Blue Mind/Linagora : pas de manquement à la garantie d’éviction
Dans le cadre du conflit entre Linagora et Blue Mind qui avait défrayé la chronique du monde de l’open source en 2014, la Cour de cassation vient de donner gain de cause à cette dernière. Par un arrêt du 10 novembre 2021, la Cour de cassation a cassé et annulé l’arrêt de la cour d’appel du 1er décembre 2020 qui avait conclu que les dirigeants de Blue Mind avaient manqué à leur obligation née de la garantie légale d’éviction. « En se déterminant ainsi, après avoir constaté que M. [N] avait créé la société Blue Mind plus de trois ans après la cession des actions, que M. [W] n’avait rejoint cette société que quatre ans après la cession et que les contrats en cours lors de la cession étaient à durée déterminée, sans rechercher concrètement si, au regard de l’activité de la société dont les parts avaient été cédées et du marché concerné, l’interdiction de se rétablir se justifiait encore au moment des faits reprochés, la cour d’appel a privé sa décision de base légale », a conclu la Cour. Elle renvoie l’affaire et les parties dans l’état où elles se trouvaient avant cet arrêt devant la cour d’appel de Paris, autrement composée.
Deux associés avaient créé la société Aliasource proposant des solutions open source qui avait été rachetée en 2007 par Linagora. Ils avaient conservé des responsabilités de salariés dans le nouveau groupe. Mais en 2010, ils avaient démissionné de leurs fonctions et revendu leurs actions à Linagora, en raison de divergences de vue avec la direction. L’un d’eux a créé la société Blue Mind et le second l’a rejoint après. Linagora leur a reproché d’avoir violé la garantie légale d’éviction en lui interdisant de jouir de la possession paisible de la chose vendue. Elle soutenait que ses deux ex-associés lui avaient causé un préjudice par le fait d’avoir démarché et détourné sa clientèle, dénigré son logiciel OBM, capté parasitairement son savoir-faire intellectuel et industriel, de s’être approprié illicitement la technologie cédée à Linagora, d’avoir débauché des salariés, désorganisé la société et créé une société concurrente, Blue Mind.
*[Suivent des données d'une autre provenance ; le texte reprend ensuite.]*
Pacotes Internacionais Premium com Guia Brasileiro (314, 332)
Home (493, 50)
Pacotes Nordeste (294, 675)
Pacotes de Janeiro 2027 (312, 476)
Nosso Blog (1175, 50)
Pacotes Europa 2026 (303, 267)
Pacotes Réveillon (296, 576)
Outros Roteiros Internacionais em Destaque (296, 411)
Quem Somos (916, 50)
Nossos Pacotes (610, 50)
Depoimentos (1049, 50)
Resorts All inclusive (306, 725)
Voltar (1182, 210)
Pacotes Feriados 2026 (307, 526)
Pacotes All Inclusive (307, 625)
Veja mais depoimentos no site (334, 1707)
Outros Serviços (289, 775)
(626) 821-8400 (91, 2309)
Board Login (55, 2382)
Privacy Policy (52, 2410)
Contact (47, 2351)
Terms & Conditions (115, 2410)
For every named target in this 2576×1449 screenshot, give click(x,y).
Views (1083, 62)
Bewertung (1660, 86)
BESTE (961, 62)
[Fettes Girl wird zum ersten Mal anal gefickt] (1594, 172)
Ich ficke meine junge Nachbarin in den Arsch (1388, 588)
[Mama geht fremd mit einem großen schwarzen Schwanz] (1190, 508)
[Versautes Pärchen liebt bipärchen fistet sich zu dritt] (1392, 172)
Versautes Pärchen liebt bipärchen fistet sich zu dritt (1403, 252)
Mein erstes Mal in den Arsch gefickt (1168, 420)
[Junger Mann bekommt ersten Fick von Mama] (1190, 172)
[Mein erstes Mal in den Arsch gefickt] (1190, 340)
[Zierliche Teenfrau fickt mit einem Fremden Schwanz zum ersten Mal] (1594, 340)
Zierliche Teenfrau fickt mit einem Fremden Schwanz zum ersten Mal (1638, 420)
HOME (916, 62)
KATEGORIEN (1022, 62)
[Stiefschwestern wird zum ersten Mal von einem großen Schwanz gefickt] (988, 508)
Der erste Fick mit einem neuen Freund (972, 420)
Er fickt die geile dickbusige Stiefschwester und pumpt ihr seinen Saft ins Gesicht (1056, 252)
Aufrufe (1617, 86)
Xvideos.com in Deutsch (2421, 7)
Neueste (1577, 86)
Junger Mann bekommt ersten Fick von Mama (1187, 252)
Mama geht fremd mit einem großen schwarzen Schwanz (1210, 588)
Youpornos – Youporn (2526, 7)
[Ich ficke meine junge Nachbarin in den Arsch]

Dans son jugement du 23 novembre 2018, le tribunal de commerce de Paris avait considéré que Linagora n’avait pas rapporté la preuve que ses deux anciens associés avaient violé la garantie d’éviction qu’ils lui devaient. Il a par ailleurs rejeté sa demande relative à la violation de la clause de non-concurrence aux hommes-clés de la société inscrite dans le pacte d’actionnaires, car elle était illicite en raison de son absence de limitation géographique et de contrepartie financière. Le tribunal a aussi constaté que les deux défendeurs n’avaient pas violé leurs obligations de loyauté et de fidélité en tant qu’actionnaire et n’avaient pas commis d’actes de concurrence fautive ou déloyale.
Le 1er décembre 2020, la cour d’appel a infirmé ce jugement considérant que les ex-associés avaient manqué à leur obligation née de la garantie légale d’éviction et qu’ils devaient indemniser la société Linagora au titre de la valeur perdue des actions. Par un second arrêt du 1er juin 2021, la cour d’appel les avait condamnés à verser à Linagora 480 000 € pour la réparation du préjudice subi.